Assumptions and deviations

  • CL/F-V/F correlation magnitude not quantified in the source. Rose 2016 Section 3 reports a statistically significant positive correlation between CL/F and V/F in the final model (“A positive correlation was identified between CL/F and V/F by a statistically significant improvement in OFV when adding a covariance between the two parameters”) but does not print the magnitude of the covariance or the correlation coefficient. To avoid fabricating a value, the IIVs in the packaged model are encoded as diagonal etalcl, etalvc, etalka and no etalcl + etalvc ~ c(...) block is used.

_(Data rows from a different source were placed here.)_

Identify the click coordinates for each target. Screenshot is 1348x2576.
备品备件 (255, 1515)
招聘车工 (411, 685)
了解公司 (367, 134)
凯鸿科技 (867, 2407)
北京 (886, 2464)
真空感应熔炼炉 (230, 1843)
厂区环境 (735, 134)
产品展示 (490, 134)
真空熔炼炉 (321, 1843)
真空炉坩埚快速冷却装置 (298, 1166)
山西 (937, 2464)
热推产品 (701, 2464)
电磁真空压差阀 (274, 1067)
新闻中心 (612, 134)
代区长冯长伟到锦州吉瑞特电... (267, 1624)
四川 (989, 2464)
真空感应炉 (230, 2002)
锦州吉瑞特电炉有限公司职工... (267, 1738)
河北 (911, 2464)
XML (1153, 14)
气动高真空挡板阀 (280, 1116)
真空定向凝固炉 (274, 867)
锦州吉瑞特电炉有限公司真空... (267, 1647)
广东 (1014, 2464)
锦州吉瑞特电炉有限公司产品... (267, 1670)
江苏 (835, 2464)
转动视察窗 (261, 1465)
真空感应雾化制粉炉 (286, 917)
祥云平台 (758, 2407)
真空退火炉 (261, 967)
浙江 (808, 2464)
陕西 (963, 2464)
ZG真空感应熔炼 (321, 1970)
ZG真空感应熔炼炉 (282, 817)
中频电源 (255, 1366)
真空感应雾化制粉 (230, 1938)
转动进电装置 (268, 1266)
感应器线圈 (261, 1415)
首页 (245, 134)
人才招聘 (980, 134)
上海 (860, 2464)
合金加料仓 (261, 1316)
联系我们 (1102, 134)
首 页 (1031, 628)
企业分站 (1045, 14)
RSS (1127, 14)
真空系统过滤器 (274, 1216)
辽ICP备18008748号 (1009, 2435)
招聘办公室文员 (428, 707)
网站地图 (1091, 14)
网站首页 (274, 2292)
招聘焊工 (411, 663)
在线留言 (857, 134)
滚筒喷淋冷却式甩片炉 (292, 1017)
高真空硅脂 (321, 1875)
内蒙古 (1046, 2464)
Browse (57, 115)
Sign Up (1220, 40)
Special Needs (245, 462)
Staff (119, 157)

A user who needs the correlation in a downstream simulation can re-introduce it by editing ini() with a plausible correlation coefficient from the literature.
  • Body weight treated as time-fixed within subject. The trial is single-dose with all subjects dosed once at day 0, so body weight is effectively fixed. The covariate is declared time-varying in inst/references/covariate-columns.md for compatibility with multiple-dose simulations across longer time horizons, where users may wish to supply time-varying weight.
  • BQL handling not encoded in the simulation pipeline. The original fit used the M3 method to handle the 43% of measurements that were below the assay LLOQ (0.075 ug/L). The packaged model emits continuous concentrations; users applying BLQ rules at the simulation-evaluation stage should censor predictions below 0.075 ug/L themselves.
  • Bioavailability not separately estimated. Subcutaneous-only data cannot identify F; the published CL/F and V/F are apparent values and are encoded directly as cl and vc in the model. No f(depot) term is applied. Multiplicative interpretation: simulated concentrations from a given amt correspond to the apparent-volume reference frame.
  • Dose conversion from IU to ug. The paper’s specific-activity conversion (Section 2.2) gives 37.5 IU = 2.2 ug, 75 IU = 4.4 ug, 150 IU = 8.8 ug, 225 IU = 13.1 ug, 450 IU = 26.3 ug. The packaged model expects doses in ug; users who want to dose in IU should apply the same conversion before populating amt.
  • Allometric exponents fixed at canonical 0.75 / 1.0. Section 3 states the power exponents were “fixed to allometric values”; the exponents are wrapped in fixed() in ini() to preserve that provenance. Estimating them in a downstream refit requires removing the fixed() wrapper explicitly.